Structural studies of bovine liver thiosulfate sulfurtransferase II. S-carboxymethylation of the enzyme and sequence analysis of the tryptic cysteinyl peptides

1. 1. Alkylation7 of the two free sulfhydryl groups in the monomer of thiosulfatesulfurtransferase A by iodo[¹⁴C]acetate has been studied with both the native enzyme and the reduced and denatured protein. Carboxymethylation of thiosulfate sulfurtransferase at 0 °C in 0.1 M glycine, pH 9.0, is attended by rapid inactivation of the enzyme and the structural modification is restricted essentially to one of the two cysteine residues.

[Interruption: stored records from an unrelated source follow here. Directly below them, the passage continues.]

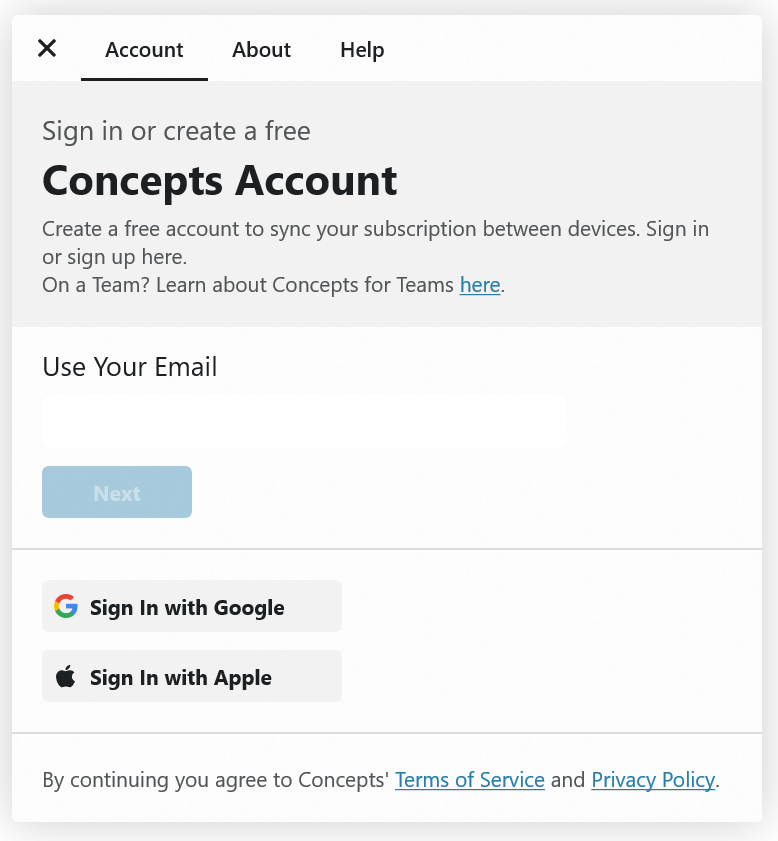Screen dimensions: 778x841
Task: Focus the email address input field
Action: tap(304, 421)
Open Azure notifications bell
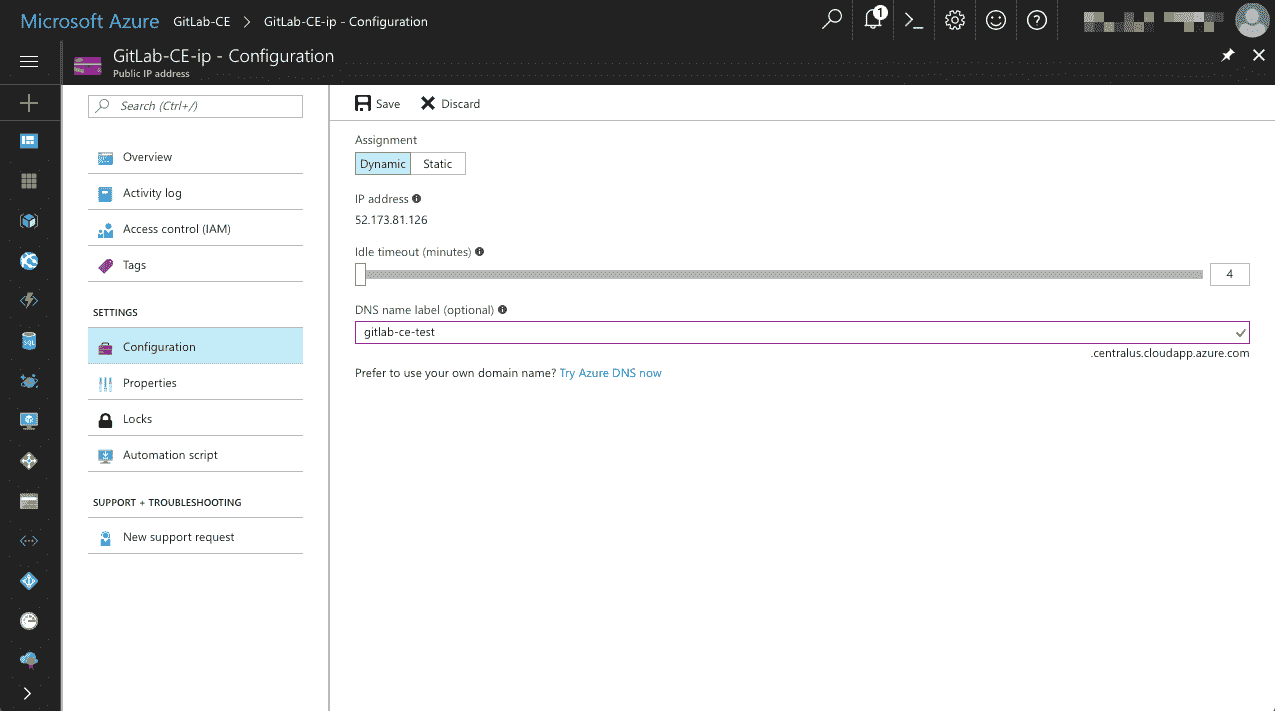 (x=871, y=20)
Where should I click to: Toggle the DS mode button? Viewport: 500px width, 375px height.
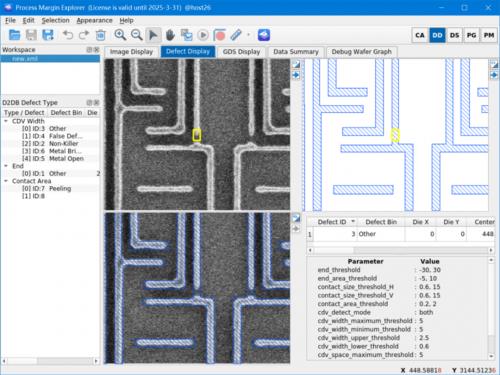click(454, 35)
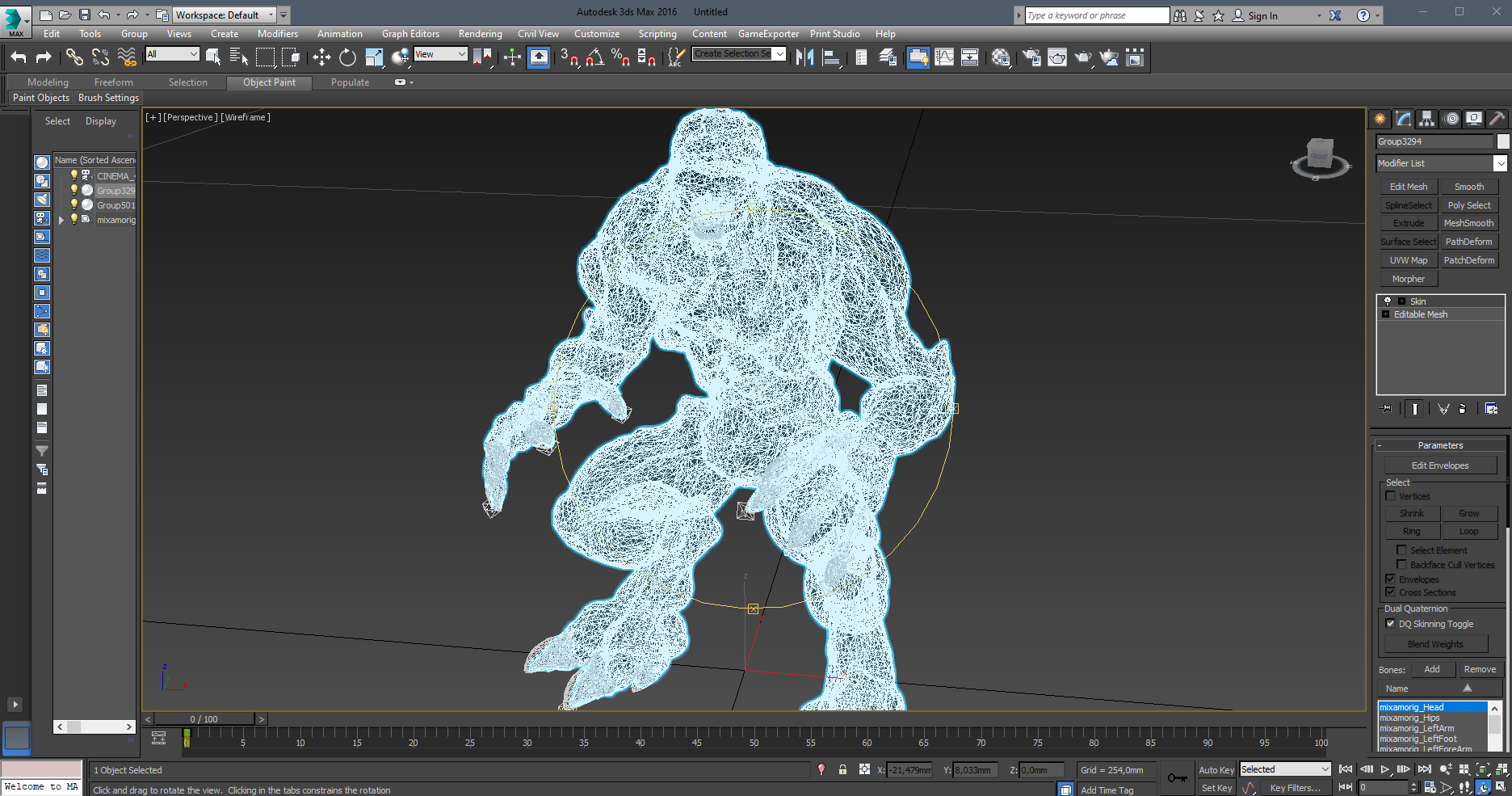Select mixamorig_Hips in the bones list

(1409, 718)

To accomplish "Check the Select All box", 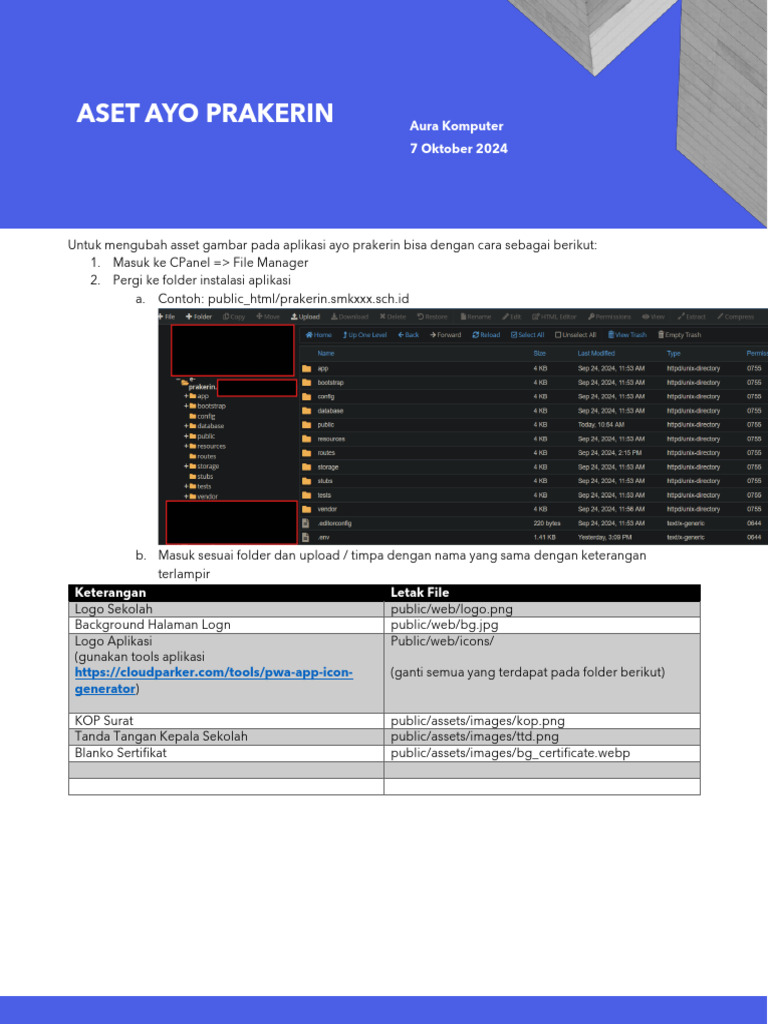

Inactivation of the enzyme by iodoacetate is also observed in a system in which glycine is replaced by 0.1 M Tris, pH 9.0, but under these conditions both cysteines undergo alkylation. The specific radioactivities of the tryptic [¹⁴C]carboxymethylcysteinyl peptides isolated from this derivative after reduction and alkylation with non-labeled reagent indicated that complete substitution of the active-site cysteine and 50% labeling of the second, non-essential sulfhydryl group had occurred in the Tris-buffer system. Modification of side chains other than the two sulfhydryl groups was not observed. 2. 2. Two tryptic [¹⁴C]carboxymethylcysteinyl peptides were isolated in high yield by gel filtration, ion-exchange chromatography and paper electrophoresis. One of the fragments, a basic dodecapeptide, was shown to contain the active-site cysteine; the amino acid sequence is Lys-Val-Asn-Leu-Thr-Cys(Cm)-Pro-Leu-Thr-Ile-Ala-Arg. The sequence of the second acidic octapeptide containing the non-essential cysteine is Thr-Cys(Cm)-Ser-Glu-Asp-Leu-Val-Arg. 3. 3. Studies of the effect of glycine on the alkylation of native thiosulfate sulfurtransferase suggest that this amino acid may block reaction with the two non-essential cysteine residues in enzyme dimer. The maximal labeling of these sites observed in the reaction of native dimer with iodo[¹⁴C]acetate in the absence of glycine was 50%. These findings provide support for the contention that the two non-essential sulfhydryl groups in thiosulfate sulfurtransferase dimer may be proximally located in a region of the molecule that binds glycine, and that alkylation of one sulfhydryl prevents reaction with its counterpart in the adjacent monomeric subunit.